··· Source excerpt

Jeff Beck and Charles Simic, R.I.P.

Sunday, January 15, 2023

Jeff Beck and Charles Simic, R.I.P.

I never met Charles Simic, but apparently he somehow had a copy of a magazine I edited back in the 1970s in his hands long enough to sign his name in the proximity of a review I wrote of his first three books. As I glance at the review, in issue number four of MOMENTUM, I am rather embarrassed to be so rudimentary in my comments, but by 1975 I had almost completely lost the ability to write essays.

https://www.abebooks.com/signed-first-edition/MOMENTUM-4-Mohr-William-Charles-Simic/30561531520/bd

MOMENTUM 4
Mohr, William (ed.); Charles Simic (signed by)
Published by Momentum Press Spring 1975, Los Angeles, 1975
CONDITION: VERY GOOD SOFT COVER
Yellow printed wrappers; 8vo. 58 pp. Charles Simic has signed this copy where the editor Mohr has very favorably reviewed Simic’s first three books. Wanda Coleman and James Grabill are among the contributors. A bit spine toned, dusty, otherwise shows little use and about very good. Seller Inventory # 14666

I wish I had done a better job, of course, especially given that I admired his work quite a bit back then. In fact, I remember that he was one of the few poets that made me feel actual excitement when I heard that a new book of his poems was now in a bookstore. It was akin to hearing that a new album by one of one’s favorite bands was in the stores. I haven’t felt that way about any poet for several decades. Is there any poet whose work I am impatient to read? I’m curious about quite a few poets and what they might be up to, but impatient? Well, I suppose Kit Robinson is a poet whose next book can’t get to my home library fast enough. Tom Lux, if he were still alive, is one of those poets. Alicia Ostriker. Sarah Maclay. Marilyn Nelson. Ellen Bass. Will Alexander. It’s not a long list, though at the very top is PAUL VANGELISTI. In my next post, I will talk about his new collection, which arrived just after the New Year.

······

- **Stated problem A**: In the blog post, which poet is placed at the very top of the list of poets whose work the writer is impatient to read?
- **Stated problem B**: Quote the blog post word for word, from the passage that opens with "Sunday, January 15, 2023" through the one that closes with "Simic (signed by)".

··· Material supplied

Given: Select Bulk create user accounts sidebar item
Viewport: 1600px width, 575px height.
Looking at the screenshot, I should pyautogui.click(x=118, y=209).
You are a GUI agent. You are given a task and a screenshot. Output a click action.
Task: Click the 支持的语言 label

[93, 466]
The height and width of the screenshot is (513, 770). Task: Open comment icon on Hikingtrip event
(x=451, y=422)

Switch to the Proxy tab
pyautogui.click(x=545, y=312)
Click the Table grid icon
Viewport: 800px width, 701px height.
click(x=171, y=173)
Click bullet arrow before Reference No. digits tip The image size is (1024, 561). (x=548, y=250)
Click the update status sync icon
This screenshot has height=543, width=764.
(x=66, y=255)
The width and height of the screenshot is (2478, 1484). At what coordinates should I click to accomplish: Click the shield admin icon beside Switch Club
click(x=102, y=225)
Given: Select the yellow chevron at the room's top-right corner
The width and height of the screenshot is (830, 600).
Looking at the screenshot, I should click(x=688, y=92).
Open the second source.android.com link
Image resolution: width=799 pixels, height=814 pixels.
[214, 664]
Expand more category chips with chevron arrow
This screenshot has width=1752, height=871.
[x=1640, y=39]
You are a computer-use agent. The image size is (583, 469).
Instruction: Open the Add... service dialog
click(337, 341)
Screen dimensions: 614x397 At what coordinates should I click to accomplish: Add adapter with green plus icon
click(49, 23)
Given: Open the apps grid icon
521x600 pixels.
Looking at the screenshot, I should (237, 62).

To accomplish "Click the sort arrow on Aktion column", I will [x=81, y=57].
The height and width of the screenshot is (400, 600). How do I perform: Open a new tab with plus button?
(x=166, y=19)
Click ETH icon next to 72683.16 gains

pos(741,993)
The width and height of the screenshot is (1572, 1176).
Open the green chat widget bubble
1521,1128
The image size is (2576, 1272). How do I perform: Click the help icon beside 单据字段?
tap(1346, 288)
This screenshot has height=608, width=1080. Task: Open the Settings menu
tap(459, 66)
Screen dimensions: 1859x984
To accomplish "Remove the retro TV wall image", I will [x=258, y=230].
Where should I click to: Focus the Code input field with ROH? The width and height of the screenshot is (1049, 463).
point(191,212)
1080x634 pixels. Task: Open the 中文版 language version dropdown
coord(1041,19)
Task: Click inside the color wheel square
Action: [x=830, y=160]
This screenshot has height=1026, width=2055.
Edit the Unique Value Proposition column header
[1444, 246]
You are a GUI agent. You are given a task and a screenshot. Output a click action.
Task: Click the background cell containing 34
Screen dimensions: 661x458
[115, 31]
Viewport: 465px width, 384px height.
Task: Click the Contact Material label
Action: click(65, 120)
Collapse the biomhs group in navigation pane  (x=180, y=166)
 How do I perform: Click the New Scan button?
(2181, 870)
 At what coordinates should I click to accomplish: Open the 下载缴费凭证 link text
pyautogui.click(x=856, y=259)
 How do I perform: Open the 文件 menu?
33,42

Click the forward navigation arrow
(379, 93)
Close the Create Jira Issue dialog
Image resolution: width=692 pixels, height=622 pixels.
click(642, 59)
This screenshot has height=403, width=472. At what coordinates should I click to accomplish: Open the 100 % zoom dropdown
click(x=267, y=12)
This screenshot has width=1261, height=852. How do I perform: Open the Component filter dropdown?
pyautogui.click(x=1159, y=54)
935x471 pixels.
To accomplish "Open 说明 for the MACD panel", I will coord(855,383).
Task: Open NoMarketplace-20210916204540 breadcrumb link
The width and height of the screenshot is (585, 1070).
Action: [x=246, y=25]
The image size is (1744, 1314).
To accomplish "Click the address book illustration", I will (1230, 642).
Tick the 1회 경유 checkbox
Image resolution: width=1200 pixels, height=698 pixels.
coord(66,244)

······

- **Written response A**: Paul Vangelisti

- **Written response B**:
Sunday, January 15, 2023

Jeff Beck and Charles Simic, R.I.P.

I never met Charles Simic, but apparently he somehow had a copy of a magazine I edited back in the 1970s in his hands long enough to sign his name in the proximity of a review I wrote of his first three books. As I glance at the review, in issue number four of MOMENTUM, I am rather embarrassed to be so rudimentary in my comments, but by 1975 I had almost completely lost the ability to write essays.

https://www.abebooks.com/signed-first-edition/MOMENTUM-4-Mohr-William-Charles-Simic/30561531520/bd

MOMENTUM 4
Mohr, William (ed.); Charles Simic (signed by)